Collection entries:
■ ■ ■

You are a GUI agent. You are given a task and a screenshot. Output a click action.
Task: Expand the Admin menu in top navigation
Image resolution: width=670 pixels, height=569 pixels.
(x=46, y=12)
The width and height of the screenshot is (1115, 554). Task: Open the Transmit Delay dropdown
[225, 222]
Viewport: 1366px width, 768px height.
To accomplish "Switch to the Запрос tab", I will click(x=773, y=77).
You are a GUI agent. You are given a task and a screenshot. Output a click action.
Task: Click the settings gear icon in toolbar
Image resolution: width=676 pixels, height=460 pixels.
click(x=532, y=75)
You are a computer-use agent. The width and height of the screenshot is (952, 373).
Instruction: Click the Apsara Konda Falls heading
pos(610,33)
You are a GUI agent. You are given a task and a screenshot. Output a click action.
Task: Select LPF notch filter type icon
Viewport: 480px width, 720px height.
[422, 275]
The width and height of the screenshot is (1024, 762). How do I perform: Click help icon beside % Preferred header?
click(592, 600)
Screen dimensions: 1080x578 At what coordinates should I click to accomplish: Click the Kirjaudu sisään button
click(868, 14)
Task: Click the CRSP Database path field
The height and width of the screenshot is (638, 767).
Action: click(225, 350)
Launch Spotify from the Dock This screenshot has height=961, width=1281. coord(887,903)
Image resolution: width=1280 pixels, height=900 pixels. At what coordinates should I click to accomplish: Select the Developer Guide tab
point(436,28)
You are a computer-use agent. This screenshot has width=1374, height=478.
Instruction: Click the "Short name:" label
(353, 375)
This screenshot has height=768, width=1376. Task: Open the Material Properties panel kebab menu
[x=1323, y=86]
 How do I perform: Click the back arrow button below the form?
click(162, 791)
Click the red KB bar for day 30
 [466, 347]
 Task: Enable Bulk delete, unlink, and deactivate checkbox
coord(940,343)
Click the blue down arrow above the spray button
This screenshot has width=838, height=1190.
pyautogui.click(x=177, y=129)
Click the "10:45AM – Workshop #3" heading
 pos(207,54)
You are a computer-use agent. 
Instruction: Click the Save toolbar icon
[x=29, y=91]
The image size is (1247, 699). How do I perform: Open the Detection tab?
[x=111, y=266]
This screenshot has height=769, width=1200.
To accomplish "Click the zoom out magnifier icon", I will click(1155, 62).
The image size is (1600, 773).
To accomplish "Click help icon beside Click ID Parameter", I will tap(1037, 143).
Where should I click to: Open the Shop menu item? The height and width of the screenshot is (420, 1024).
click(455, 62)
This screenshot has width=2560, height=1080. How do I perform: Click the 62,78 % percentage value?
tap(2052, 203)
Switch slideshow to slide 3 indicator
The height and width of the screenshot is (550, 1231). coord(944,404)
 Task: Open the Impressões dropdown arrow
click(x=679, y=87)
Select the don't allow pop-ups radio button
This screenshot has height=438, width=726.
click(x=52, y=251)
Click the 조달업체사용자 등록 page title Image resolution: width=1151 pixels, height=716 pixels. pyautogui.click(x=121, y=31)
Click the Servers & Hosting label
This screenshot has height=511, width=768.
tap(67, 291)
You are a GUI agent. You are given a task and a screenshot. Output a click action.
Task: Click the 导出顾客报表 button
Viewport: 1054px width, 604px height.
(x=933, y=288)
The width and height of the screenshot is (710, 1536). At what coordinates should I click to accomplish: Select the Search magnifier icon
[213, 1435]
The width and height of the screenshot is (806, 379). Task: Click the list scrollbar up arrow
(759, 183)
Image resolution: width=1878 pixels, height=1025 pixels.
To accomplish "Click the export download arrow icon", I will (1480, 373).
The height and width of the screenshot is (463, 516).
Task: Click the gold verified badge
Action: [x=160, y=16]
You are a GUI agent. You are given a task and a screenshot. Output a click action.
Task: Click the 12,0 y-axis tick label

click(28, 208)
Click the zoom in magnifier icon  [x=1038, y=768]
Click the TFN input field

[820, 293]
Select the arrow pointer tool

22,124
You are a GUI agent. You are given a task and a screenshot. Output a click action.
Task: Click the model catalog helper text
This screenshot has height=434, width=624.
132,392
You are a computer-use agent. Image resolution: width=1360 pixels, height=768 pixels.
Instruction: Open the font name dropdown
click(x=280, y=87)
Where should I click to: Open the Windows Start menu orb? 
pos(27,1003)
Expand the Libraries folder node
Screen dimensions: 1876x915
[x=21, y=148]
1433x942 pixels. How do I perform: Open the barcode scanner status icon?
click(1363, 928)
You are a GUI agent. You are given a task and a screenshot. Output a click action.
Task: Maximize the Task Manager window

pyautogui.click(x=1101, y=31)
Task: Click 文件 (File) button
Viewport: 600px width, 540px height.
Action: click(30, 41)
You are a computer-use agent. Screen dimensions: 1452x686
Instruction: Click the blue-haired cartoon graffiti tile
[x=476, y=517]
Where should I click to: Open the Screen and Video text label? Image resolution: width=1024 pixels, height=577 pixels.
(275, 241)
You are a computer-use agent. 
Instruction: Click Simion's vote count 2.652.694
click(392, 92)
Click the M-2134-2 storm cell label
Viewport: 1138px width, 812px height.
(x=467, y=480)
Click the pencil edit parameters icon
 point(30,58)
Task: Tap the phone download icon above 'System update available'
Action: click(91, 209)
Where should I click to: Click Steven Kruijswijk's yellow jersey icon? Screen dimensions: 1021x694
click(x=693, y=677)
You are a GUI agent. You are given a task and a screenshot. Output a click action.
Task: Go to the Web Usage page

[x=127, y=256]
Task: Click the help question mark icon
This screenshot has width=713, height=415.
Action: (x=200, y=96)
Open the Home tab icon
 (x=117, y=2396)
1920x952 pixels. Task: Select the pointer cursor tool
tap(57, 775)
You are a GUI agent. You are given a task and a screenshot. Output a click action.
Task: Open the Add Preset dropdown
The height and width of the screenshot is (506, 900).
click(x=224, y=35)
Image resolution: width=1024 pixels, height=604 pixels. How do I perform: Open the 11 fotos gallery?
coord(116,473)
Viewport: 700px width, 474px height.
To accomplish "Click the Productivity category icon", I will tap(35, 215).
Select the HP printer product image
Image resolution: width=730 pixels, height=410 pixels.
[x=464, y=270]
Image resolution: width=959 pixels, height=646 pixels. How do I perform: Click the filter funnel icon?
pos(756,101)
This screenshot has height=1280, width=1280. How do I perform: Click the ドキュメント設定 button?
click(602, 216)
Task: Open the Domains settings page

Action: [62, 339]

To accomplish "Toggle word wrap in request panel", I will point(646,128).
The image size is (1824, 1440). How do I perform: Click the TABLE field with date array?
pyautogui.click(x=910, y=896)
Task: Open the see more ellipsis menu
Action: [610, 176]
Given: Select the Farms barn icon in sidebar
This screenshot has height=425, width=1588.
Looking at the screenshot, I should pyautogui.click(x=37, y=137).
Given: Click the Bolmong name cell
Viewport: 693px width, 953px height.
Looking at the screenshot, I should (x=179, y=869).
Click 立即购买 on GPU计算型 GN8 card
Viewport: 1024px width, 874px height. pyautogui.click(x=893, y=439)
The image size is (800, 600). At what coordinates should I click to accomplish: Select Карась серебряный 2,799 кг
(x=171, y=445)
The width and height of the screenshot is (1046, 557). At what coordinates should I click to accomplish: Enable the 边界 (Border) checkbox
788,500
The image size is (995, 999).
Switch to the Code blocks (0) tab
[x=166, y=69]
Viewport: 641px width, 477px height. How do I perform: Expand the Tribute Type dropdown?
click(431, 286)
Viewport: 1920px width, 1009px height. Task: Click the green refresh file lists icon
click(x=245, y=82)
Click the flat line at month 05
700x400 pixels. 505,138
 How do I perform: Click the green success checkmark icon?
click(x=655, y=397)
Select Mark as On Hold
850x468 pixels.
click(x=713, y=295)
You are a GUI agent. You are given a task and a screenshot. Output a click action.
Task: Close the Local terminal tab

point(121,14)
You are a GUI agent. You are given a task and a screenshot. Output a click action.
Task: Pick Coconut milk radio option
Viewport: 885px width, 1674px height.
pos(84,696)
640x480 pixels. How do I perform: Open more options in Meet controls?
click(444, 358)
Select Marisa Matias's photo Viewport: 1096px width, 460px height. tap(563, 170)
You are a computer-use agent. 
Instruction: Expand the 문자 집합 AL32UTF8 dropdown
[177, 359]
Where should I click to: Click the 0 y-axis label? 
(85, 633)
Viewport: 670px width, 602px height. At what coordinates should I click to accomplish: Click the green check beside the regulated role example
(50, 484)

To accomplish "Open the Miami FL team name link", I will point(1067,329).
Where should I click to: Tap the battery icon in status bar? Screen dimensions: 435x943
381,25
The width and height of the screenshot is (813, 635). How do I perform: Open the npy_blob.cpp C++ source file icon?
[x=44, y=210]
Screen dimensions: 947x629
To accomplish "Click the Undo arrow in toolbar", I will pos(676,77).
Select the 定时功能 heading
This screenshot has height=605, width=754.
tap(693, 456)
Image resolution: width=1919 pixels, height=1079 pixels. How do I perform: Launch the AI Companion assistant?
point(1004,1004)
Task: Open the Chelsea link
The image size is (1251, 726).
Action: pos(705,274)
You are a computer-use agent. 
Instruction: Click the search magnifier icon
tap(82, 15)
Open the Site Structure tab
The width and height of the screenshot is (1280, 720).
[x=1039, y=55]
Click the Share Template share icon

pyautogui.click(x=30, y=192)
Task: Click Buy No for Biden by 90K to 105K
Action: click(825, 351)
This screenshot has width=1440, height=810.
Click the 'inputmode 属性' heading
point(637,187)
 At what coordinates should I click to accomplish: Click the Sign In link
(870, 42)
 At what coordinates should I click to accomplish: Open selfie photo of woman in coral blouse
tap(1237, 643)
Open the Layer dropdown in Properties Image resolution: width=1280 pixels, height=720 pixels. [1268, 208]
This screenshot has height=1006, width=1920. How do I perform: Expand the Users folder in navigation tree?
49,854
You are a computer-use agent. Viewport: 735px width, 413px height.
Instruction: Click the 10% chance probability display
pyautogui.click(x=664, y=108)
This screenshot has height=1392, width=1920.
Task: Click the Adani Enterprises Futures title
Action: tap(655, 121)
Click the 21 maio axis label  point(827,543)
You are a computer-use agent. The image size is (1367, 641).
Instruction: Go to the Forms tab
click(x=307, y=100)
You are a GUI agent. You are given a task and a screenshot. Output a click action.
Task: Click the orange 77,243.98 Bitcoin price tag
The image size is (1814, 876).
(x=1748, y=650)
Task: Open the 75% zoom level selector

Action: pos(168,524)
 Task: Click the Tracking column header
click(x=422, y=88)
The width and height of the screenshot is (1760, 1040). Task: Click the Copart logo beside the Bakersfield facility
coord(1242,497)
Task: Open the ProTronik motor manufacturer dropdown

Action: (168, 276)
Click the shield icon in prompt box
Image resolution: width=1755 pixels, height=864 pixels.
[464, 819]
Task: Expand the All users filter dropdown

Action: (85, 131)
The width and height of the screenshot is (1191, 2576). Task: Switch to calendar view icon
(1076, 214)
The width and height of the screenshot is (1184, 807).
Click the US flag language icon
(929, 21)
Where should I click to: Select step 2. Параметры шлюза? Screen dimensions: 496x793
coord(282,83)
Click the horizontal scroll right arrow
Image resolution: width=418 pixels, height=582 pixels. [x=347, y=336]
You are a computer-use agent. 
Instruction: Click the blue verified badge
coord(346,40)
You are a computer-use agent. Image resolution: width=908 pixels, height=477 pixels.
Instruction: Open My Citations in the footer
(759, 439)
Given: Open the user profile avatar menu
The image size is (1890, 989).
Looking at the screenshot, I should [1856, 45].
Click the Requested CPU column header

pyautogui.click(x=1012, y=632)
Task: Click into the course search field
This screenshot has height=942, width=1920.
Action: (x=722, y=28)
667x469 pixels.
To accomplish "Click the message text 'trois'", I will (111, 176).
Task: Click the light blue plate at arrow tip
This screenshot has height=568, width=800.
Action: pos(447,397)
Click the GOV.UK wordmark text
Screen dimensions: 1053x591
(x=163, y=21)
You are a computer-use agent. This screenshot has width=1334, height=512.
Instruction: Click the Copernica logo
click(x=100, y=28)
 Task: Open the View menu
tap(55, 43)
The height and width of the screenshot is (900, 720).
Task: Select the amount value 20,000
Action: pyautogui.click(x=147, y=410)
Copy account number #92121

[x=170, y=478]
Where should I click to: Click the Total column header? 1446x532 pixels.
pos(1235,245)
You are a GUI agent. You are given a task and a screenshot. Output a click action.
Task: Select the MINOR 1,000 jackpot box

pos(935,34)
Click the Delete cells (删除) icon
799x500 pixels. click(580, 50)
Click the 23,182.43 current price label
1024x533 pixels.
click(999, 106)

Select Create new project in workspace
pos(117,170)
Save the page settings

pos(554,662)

■ ■ ■

Required work:
Scan the lines above for "Where should I click to: Tap" and for "Task: Open the Chelsea link". Repeat exactly the line holding each of them and every line in between.

Exercise answer:
Where should I click to: Tap the battery icon in status bar? Screen dimensions: 435x943
381,25
The width and height of the screenshot is (813, 635). How do I perform: Open the npy_blob.cpp C++ source file icon?
[x=44, y=210]
Screen dimensions: 947x629
To accomplish "Click the Undo arrow in toolbar", I will pos(676,77).
Select the 定时功能 heading
This screenshot has height=605, width=754.
tap(693, 456)
Image resolution: width=1919 pixels, height=1079 pixels. How do I perform: Launch the AI Companion assistant?
point(1004,1004)
Task: Open the Chelsea link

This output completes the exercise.